Typical jobs that use the SlenderWall product involve high levels of coordination among the contractor, the architect, and licensed manufacturers like Smith-Midland, which ultimately lays out the panels to meet project-specific structural and aesthetic requirements. This is the lengthiest part of the process, according to Grogan, but results in a highly efficient factory-controlled fabrication process, and a fast-tracked construction process in the field.
Cost savings are maximized when highly repetitive high-rise designs are able to incorporate larger format panels, and a single set of plans and details will take care of the entire building envelope. Contractors eliminate the scheduling and warranty issues that arise when multiple insulation and interior framing crews are required—and, in high-rises, the challenges of bringing in the oversized cranes necessary to lift significantly heavier architectural precast panels into place (as was the case for the Holiday Inn) are eliminated.
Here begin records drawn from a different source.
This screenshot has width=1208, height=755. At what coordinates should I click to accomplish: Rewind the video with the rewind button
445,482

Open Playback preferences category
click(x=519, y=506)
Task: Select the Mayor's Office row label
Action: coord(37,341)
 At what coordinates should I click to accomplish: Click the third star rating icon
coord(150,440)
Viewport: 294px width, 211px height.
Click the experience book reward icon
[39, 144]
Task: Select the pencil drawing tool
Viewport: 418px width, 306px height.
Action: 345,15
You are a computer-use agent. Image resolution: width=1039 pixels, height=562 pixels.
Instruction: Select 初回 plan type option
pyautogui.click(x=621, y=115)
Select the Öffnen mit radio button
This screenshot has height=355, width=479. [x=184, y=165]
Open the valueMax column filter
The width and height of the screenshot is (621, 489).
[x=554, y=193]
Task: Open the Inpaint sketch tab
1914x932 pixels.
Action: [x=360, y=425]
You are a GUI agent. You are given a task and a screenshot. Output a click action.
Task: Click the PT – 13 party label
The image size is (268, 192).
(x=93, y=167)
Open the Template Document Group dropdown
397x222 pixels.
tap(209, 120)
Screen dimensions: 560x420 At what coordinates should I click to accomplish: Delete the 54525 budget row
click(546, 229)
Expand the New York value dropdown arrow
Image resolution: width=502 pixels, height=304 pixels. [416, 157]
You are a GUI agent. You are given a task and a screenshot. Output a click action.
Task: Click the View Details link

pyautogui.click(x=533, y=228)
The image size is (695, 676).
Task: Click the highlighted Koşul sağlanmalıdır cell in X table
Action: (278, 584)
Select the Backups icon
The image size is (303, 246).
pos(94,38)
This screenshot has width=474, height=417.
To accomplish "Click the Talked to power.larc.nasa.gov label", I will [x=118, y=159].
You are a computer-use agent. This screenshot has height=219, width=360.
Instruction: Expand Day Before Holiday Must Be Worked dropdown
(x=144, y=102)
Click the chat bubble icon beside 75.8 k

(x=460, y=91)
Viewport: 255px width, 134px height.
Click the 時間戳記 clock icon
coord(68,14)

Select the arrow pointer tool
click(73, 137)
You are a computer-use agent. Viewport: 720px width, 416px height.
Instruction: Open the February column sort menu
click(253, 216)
Aside from the Cleveland Clinic Holiday Inn, other projects include ETS Montreal, a student-housing complex with three-color panels in 32 different window configurations and factory-applied R-21 closed-cell foam and factory-installed windows. And, due to its light weight, SlenderWall is easily installed on job sites with reduced access such as with Hyatt House, a $90-million 13-story hotel on Jersey City’s waterfront.
The re-cladding of a nine-story building on the Johns Hopkins Medicine Baltimore Campus also benefited from the lightweight SlenderWall system. Its 30 pounds-per-square-foot specification and unique composite construction allowed for re-cladding to take place without the removal of the old fascia. There was also no need for additional superstructure or foundation costs and the facility was able to stay operational during the exterior renovation.